Historically, artificial reefs have been constructed of a wide assortment of materials of opportunity (derelict ships, auto bodies, refrigerators, concrete rubble, used tires, and the like). Although materials of opportunity are still in use, in recent years, marine structures have been designed specifically to function as artificial reefs. However, few studies have examined the suitability of these materials for reef construction in terms of their efficacy in acquiring diverse floral or faunal assemblages. A tire-concrete aggregate, has been suggested as an environmentally positive alternative to the usual gravel-concrete aggregate. This study compares the fish and invertebrate assemblages on co-located reefs constructed of three materials: gravel-concrete aggregate and tire-concrete aggregate tetrahedrons and limestone boulders.

METHODS AND MATERIALS:

• Fish and invertebrate assemblages were inventoried bimonthly on 12 artificial reefs constructed of either quarry rock, gravel-concrete aggregate or tire-concrete aggregate, four reefs of each material.

• The reefs were initially deployed 18 June 1998 in approximately 7m of water offshore Miami Beach at 12 predetermined sites (Figure 1).

• Four quarry stone reefs were constructed with 50, 1.2-1.5m boulders in a two layer configuration (Figures 2 & 3).

• Eight concrete reefs (4 concrete-gravel & 4 concrete-tire) were constructed with 25, 1.5m and 25, 1.2m tetrahedron modules produced by CSR Rinker under license agreement with Stability Reefs Inc. (Figures 2 & 4).

• A fish census was accomplished bimonthly by SCUBA divers recording data under- water on plastic slates.

• Fish species, abundance, total length, and lobster abundance were recorded.

• Data were analyzed with analysis of variance techniques (ANOVA) and a Student-Newman-Keuls test between means using Statistical Analysis Systems (SAS) software.
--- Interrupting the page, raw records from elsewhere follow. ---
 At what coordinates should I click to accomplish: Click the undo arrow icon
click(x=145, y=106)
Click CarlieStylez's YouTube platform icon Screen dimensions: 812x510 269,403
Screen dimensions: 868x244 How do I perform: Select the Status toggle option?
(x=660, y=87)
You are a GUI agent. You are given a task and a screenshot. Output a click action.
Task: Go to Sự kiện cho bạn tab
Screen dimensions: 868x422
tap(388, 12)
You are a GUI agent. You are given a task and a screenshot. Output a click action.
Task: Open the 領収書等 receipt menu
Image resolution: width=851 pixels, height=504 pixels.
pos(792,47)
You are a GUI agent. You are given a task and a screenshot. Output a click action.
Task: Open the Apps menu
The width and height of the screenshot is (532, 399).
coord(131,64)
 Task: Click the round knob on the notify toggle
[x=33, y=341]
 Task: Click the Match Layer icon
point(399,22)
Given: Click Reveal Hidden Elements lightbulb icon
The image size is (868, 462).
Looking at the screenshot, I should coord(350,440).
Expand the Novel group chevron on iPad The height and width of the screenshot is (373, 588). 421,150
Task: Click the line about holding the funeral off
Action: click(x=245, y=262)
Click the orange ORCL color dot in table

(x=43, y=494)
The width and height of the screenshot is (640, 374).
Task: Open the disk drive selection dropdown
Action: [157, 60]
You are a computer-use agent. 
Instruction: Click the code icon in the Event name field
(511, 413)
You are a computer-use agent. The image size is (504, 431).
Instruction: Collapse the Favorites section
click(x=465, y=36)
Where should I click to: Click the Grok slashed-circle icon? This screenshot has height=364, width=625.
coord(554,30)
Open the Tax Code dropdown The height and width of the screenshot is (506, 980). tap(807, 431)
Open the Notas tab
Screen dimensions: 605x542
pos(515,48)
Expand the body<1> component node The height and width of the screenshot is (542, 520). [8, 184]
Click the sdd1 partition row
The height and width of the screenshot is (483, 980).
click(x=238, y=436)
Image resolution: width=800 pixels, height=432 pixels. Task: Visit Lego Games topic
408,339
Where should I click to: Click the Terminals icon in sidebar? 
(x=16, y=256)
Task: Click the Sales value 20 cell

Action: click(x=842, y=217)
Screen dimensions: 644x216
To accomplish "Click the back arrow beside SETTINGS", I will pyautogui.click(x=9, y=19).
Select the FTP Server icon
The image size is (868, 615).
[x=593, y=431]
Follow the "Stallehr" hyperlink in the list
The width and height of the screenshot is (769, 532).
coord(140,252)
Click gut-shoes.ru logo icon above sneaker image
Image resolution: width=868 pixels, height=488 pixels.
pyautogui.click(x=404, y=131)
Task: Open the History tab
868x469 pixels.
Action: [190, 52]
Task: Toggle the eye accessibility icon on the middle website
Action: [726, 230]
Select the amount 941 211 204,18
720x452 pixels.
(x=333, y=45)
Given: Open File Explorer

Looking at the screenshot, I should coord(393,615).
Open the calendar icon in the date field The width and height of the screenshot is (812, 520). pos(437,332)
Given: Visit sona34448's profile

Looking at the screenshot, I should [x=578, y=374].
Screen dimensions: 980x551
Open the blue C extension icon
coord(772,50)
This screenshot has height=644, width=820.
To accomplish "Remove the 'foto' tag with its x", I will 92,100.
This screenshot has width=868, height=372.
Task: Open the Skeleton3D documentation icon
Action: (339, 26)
• Invertebrates were surveyed with the goal of determining if some species show preference or avoidance for any one material. We made a targeted search for species found on one substrate but not others.

RESULTS:

• Fish censusing resulted in counts of 86,129 total fish of 133 species.

• No significant differences found in:
  • Total fish abundance, all species combined (Figure 5).
    
  • Fish biomass by size class or overall total amongst the three reef types (Figure 6).
    
  • The total number of lobsters on the different reef types (Figure 7).
    

• Significant differences found in:
  • Total number of fish species (p<0.05) (Figure 8).*
    
  • Seasonal differences across all reefs for total fish, total biomass and total species (p<0.05) (Figures 5,6,8).
    

• Invertebrate census yielded 8 phyla containing 51 families and 88 species.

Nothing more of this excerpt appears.